Jak tylko doszedł do zakrętu i pojawił się w miejscu, w którym znikła Sakura, usłyszał cichy, jednak szyderczy szept.
- Życie wam niemiłe?
Tak, ten głos mógł mrozić krew w żyłach. Był straszny. "Ciekawe do kogo należy?". Nie mógł niestety dłużej rozwijać tej myśli gdyż znów go usłyszał.
- No szybko, odpowiadać!!!
Odgłos uderzenia rozszedł się delikatnym echem. Po jednym nastąpiło kilka kolejnych, którym wtórowały jęki bitych mężczyzn. Oczy Uchihy z minuty na minuty powiększały się coraz bardziej. Ktoś świetnie sobie radził, a on porządnie się im wcześniej przyjrzał, to nie były pierwsze lepsze cieniasy. To byli napakowane kupy mięcha!
- Mięczaki!!!
Syk, który usłyszał, ciągle należał do tej samej kobiety. W Sasuke zaczynał rosnąć podziw. "Ktoś tu umie dobrze walczyć", i za chwilę: "Muszę się dowiedzieć kto".
Już miał ruszyć, lecz w tej samej chwili z cienia wyłonił się nie kto inny, tylko zielonooka we własnej osobie. Stanęła jak wryta, patrząc na niego, nie rozumiejąc co tu robi. A w jego głowie zapanował chaos.
**********************************
Już dawno tak się nie przeraziła. Ledwo co załatwiła dwóch napakowanych kolesi, a tu jeszcze sam Pan Uchiha był tego naocznym świadkiem. "Szlag by trafił nie zwracanie na siebie uwagi!". Była delikatnie rzecz biorąc, załamana. Jeśli on wie, a wiedział na pewno, to już po niej.
- Czyli umiesz się bić?
Stała, jakby nie rozumiejąc, że mówił do niej.
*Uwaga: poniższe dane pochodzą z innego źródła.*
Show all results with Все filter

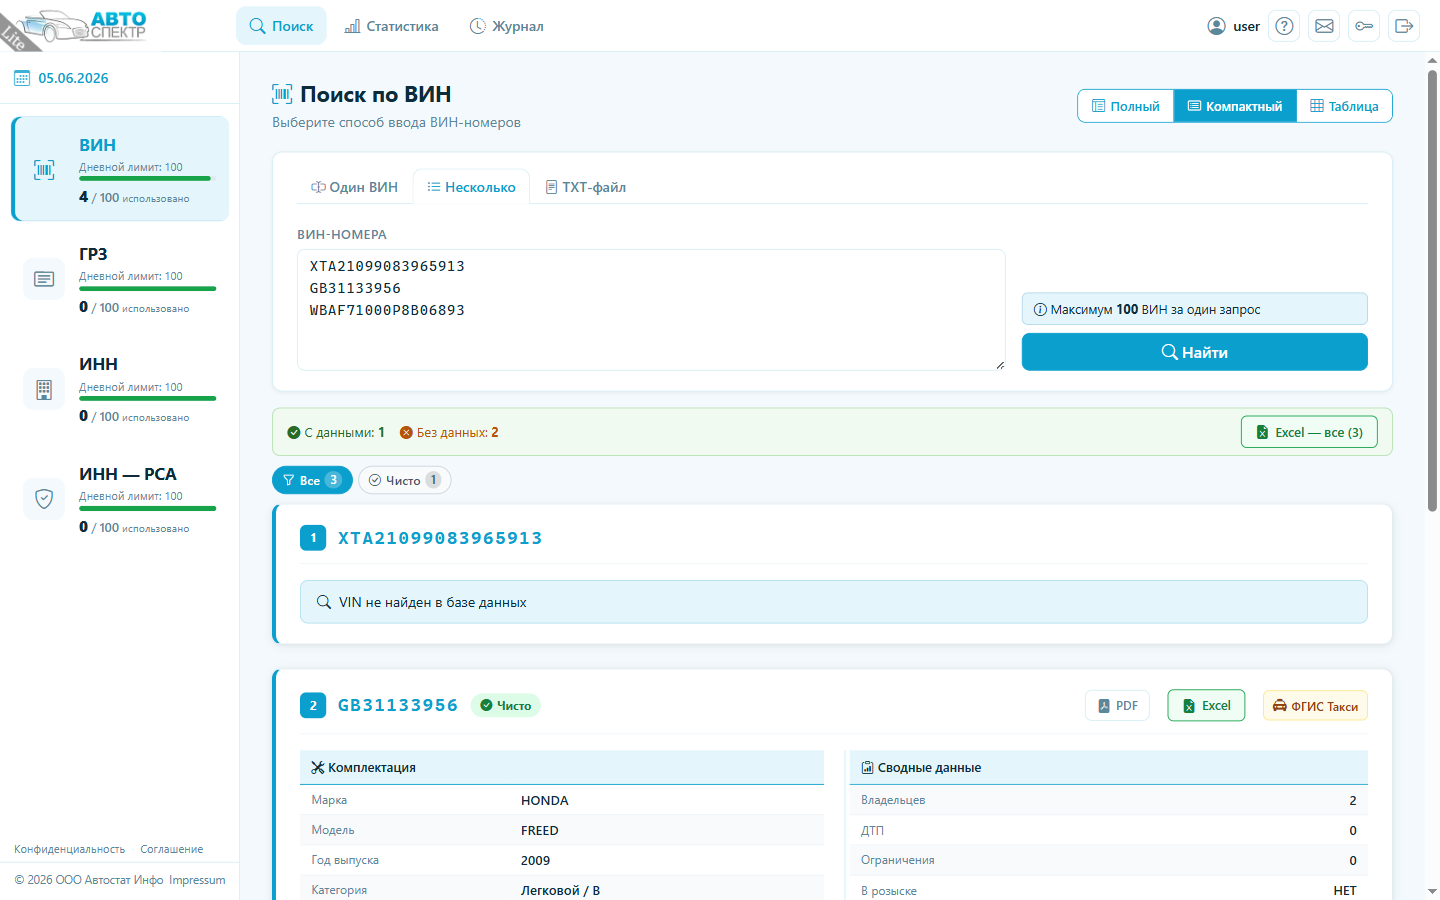(x=312, y=480)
Po chwili jednak przyjrzała mu się i była pewna, że patrzy na nią z tym swoim aroganckim uśmiechem.
- Nawet jeśli to co ci do tego?
Odgryzła się szybko i celnie. Uczucie, które towarzyszyło jej tylko przy nim znów ją opętało. "Ja szaleję", pomyślała, "Nie przesadzaj Sakura, weź się w garść!". Dwie jej wersje, ta bardziej i ta mniej waleczna toczyły spór. A on kontynuował:
- W sumie nic. Przyszedłem tu tylko wyratować damę z opresji, jednak okazało się, że dama świetnie daje sobie radę sama, a do tego jakie ma pazurki!
- No widzisz, jeśli nie chcesz poczuć ich na własnym ciele to: SPADAJ!
Postanowiła jakoś działać, jedynym jej pomysłem było udawanie zimnej i wyniosłej, tak żeby stracił zainteresowanie jej osobą. Zebrała się w sobie i już go wymijała, ale on jej na to nie pozwolił. Złapał ją i przyparł do ściany. A ona była coraz bardziej zdezorientowana.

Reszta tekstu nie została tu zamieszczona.